More troubling than the findings in the IG’s report or CENTCOM’s apparent refusal to heed its recommendations may be the actual trajectory of the drug trade in the two commands’ areas of responsibility: Africa and the Greater Middle East. Last year, the United Nations Office on Drugs and Crime noted that while West Africa “has long been a transit zone for cocaine and heroin trafficking, it has now turned into a production zone for illicit substances such as amphetamines and precursors” and that drug use “is also a growing issue at the local level.” Meanwhile, heroin trafficking has been on the rise in East Africa, along with personal use of the drug.

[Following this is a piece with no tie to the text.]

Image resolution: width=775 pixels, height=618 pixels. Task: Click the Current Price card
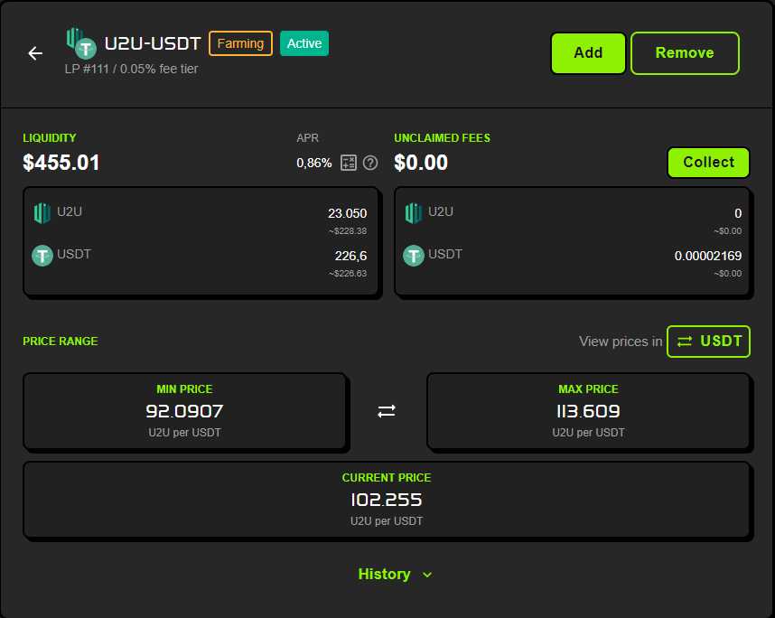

Even the Pentagon’s Africa Center for Strategic Studies is sounding an alarm. “Drug trafficking is a major transnational threat in Africa that converges with other illicit activities ranging from money laundering to human trafficking and terrorism,” it warned last November. “According to the 2017 UN World Drug Report, two-thirds of the cocaine smuggled between South America and Europe passes through West Africa, specifically Benin, Cape Verde, Ghana, Guinea-Bissau, Mali, Nigeria, and Togo. Kenya, Nigeria, and Tanzania are among the countries that have seen the highest traffic in opiates passing from Pakistan and Afghanistan to Western destinations.” As badly as this may reflect on AFRICOM’s efforts to bolster the counter-drug-trafficking prowess of key allies like Kenya, Mali, and Nigeria, it reflects even more dismally on CENTCOM, which oversees Washington’s long-running war in Afghanistan and its seemingly ceaseless counternarcotics mission there.

In the spring of 2001, American experts concluded that a ban on opium-poppy cultivation by Afghanistan’s Taliban government had wiped out the world’s largest heroin-producing crop. Later that year, the US military invaded and, since 2002, America has pumped $8.7 billion in counternarcotics funding into that country. A report issued late last month by the special inspector general for Afghanistan reconstruction detailed the results of antidrug efforts during CENTCOM’s 16-year-old war: “Afghanistan’s total area under opium cultivation and opium production reached an all-time high in 2017,” it reads in part. “Afghanistan remains the world’s largest opium producer and exporter, producing an estimated 80% of the world’s opium.”

In many ways, these outcomes mirror those of the larger counterterror efforts of which these antidrug campaigns are just a part. In 2001, for example, US forces were fighting just two enemy forces in Afghanistan: Al Qaeda and the Taliban. Now, according to a recent Pentagon report, they’re battling more than 10 times that number. In Africa, an official count of five prime terror groups in 2012 has expanded, depending on the Pentagon source, to more than 20 or even closer to 50.

Correlation doesn’t equal causation, but given the outcomes of significant counternarcotics assistance from Africa Command and Central Command—including some $500 million over just three recent years—there’s little evidence to suggest that better record-keeping can solve the problems plaguing the military’s antidrug efforts in the greater Middle East or Africa. While AFRICOM and, to a lesser extent, CENTCOM have made changes in how they track counternarcotics aid, both seemingly remain hooked on pouring money into efforts that have produced few successes. More effective use of spreadsheets won’t solve the underlying problems of America’s wars or cure an addiction to policies that continue to fail.